Jacqueline Brown, NZRN, BN, Dip Herb Med

Breast is best. There is no doubt about it and research studies too numerous to mention affirm this. 

My breastfeeding pedigree

I breastfed my daughter, now nine years old, for 13 months, and my son, now three years old for the same length of time. Looking back there were moments of brilliance when her/his royal highness looked at me with those lovely blue/brown eyes and smiled mid-feed, but these alternated with moments of utter despair with rock hard breasts that weighed a ton, painful raw nipples, a massive over-supply of milk, constant discomfort and some close run-ins with mastitis.

With my daughter I used nipple shields, which did not cause ‘nipple confusion’ but reduced the pain and the stimulation of the breast, and eventually at around four months (yes that is months not weeks!) the supply reduced to a comfortable level. I used cabbage leaves tucked into my bra on an almost daily basis in the early months, and took Panadol for the pain. Later at age six the school dental nurse diagnosed her with a crossbite and I wonder if this had some influence on how she fed and the damage to my nipples (over full breasts probably prevented her from latching on correctly as well).

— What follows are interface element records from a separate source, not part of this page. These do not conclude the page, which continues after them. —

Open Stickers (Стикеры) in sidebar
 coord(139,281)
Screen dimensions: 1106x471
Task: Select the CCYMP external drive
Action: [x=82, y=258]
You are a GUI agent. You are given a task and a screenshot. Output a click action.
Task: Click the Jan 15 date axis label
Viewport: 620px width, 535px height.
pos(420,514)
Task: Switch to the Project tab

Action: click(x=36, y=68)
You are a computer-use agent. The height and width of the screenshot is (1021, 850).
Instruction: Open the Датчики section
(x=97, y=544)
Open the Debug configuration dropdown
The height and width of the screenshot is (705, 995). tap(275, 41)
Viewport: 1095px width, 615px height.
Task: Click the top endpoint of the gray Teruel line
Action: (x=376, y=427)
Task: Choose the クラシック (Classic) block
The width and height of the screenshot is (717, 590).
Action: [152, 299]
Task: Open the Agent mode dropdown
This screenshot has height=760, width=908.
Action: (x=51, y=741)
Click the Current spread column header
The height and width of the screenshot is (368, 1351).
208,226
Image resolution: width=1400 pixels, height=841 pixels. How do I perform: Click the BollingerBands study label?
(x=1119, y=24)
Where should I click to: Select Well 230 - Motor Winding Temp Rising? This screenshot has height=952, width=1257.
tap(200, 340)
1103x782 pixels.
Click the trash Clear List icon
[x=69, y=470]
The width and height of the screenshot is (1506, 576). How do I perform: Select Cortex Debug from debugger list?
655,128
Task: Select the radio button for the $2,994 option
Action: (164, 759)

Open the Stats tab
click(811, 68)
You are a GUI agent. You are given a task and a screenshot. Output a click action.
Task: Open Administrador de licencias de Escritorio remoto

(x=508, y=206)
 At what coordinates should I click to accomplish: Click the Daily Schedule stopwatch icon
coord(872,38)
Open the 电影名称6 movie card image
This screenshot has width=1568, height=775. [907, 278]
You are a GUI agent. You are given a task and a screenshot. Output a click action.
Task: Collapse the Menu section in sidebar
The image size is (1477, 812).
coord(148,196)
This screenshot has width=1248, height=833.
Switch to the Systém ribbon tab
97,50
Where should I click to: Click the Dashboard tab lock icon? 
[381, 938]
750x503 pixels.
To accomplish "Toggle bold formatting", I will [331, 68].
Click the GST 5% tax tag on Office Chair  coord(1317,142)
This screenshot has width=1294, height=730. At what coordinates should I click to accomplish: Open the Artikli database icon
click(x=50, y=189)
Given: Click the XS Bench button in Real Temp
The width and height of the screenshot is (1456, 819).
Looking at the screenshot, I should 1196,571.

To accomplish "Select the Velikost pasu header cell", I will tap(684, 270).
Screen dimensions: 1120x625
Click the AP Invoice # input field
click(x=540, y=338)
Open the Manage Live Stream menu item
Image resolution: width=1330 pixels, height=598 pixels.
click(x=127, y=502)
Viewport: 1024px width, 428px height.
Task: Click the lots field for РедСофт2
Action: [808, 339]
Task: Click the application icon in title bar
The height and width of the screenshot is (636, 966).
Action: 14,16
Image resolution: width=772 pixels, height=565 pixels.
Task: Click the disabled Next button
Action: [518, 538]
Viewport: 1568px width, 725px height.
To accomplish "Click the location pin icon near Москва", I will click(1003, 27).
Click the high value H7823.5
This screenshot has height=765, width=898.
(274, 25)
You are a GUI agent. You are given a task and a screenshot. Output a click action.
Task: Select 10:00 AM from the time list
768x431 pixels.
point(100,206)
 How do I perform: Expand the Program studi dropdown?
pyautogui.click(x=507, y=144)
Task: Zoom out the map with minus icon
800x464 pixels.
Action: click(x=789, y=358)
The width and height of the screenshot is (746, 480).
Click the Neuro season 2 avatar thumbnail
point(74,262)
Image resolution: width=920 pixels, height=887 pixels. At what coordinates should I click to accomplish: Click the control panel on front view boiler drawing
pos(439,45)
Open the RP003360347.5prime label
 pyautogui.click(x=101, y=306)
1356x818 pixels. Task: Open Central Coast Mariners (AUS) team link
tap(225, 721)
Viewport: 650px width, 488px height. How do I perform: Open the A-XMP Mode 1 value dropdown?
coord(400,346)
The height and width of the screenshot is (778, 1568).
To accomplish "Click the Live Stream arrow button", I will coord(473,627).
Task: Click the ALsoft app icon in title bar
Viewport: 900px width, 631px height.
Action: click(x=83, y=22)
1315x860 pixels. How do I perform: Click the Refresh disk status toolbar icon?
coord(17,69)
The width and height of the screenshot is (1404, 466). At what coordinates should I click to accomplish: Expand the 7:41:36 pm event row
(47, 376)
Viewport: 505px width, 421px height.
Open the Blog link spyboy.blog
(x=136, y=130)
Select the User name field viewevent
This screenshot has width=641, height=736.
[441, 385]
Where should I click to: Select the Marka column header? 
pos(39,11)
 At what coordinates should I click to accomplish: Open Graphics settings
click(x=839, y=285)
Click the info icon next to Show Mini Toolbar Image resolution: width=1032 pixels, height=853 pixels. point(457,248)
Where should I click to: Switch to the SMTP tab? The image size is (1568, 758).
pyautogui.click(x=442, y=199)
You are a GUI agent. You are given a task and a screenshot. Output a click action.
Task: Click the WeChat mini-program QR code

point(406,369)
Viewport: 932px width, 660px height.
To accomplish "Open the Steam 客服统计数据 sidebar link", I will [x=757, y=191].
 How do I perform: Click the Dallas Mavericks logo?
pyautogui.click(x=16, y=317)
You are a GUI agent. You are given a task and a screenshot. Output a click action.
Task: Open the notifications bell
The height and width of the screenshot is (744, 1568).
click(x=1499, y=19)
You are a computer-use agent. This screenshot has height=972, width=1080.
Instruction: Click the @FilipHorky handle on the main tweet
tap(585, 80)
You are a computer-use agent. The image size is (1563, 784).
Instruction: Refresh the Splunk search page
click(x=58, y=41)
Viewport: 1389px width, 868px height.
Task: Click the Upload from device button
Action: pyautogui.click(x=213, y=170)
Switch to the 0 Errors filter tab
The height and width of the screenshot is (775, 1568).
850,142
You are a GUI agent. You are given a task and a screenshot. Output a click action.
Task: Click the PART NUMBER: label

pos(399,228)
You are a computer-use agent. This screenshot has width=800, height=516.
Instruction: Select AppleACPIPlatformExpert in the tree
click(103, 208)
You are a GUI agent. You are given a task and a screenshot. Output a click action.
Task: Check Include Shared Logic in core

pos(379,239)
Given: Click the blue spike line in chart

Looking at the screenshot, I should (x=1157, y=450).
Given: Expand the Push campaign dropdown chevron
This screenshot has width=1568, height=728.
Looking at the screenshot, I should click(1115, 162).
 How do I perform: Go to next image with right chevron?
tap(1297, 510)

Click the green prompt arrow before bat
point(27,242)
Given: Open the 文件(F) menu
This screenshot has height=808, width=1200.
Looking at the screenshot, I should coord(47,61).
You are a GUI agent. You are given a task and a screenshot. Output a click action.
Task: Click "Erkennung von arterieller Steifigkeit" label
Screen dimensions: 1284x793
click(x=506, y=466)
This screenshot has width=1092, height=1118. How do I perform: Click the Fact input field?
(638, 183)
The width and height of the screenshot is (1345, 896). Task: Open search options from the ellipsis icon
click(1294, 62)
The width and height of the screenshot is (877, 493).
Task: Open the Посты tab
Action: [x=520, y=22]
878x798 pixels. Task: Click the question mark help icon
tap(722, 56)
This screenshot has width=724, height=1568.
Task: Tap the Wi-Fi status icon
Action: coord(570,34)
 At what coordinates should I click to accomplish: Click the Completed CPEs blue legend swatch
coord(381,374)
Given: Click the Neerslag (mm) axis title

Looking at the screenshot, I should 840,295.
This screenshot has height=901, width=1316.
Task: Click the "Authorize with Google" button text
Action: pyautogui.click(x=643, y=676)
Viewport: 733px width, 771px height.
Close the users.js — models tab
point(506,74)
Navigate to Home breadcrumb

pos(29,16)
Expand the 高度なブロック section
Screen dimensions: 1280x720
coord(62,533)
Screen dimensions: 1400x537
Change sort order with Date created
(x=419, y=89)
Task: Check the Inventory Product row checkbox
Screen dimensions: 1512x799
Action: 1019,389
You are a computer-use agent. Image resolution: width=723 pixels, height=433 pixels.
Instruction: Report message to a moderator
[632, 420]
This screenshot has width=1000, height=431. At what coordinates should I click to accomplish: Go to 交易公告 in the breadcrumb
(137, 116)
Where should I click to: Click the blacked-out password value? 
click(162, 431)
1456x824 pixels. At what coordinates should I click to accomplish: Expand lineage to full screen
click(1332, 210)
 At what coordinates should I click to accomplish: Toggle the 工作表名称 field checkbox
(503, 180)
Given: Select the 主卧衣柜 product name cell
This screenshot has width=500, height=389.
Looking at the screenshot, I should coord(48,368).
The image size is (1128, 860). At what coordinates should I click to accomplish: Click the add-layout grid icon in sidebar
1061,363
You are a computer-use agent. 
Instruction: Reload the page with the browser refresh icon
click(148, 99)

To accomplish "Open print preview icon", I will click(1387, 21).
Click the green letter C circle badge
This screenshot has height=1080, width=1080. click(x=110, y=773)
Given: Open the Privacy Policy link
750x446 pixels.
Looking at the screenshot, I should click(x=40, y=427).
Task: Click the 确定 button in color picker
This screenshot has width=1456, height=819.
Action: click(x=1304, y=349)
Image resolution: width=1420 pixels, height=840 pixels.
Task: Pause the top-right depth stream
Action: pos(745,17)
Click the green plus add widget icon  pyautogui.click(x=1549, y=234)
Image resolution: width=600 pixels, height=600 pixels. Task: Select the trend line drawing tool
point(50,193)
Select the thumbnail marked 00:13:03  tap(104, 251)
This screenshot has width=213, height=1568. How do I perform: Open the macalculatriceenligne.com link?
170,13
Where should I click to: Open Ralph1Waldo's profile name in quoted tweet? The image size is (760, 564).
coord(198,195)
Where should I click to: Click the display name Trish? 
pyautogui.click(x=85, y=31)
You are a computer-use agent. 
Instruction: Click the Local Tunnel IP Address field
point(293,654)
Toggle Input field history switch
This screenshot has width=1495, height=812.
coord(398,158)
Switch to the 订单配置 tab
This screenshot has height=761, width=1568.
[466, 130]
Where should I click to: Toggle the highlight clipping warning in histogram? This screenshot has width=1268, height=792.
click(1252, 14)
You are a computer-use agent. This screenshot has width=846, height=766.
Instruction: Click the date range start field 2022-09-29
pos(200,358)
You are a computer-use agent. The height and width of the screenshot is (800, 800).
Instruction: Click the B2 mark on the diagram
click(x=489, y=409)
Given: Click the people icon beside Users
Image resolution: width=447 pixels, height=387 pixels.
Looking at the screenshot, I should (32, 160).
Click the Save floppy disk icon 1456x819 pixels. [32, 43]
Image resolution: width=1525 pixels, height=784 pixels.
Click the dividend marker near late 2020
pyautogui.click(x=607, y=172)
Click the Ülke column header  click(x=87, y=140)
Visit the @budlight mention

With my son I saw a lactation consultant, but was told that all was well, despite painful nipples and blocked milk ducts. The cabbage leaves came out again, along with hot flannels and a towel to ‘drip’ into, as well as a topical herbal cream for symptomatic relief and some Sage tea. Many times I wanted to give up, but was too scared to try as I couldn’t see how it could be done with two large full breasts that weren’t just going to ‘dry up’ overnight. Again, after about three months the supply settled down, although I had to actively manage breasts and feeds to keep comfortable. I carried on until 13 months when much to my son’s chagrin I weaned him as I was going away for a weekend, childfree and with my now E-cup breasts all to myself!

Breast is best unless

Breast milk is the best food for babies, it is easy to digest, changes to suit the baby’s needs and boosts immunity. BUT despite what pregnant women are led to believe by various agencies and advertising, it isn’t always easy. For some women it can be downright uncomfortable and unpleasant, and doesn’t necessarily improve with time.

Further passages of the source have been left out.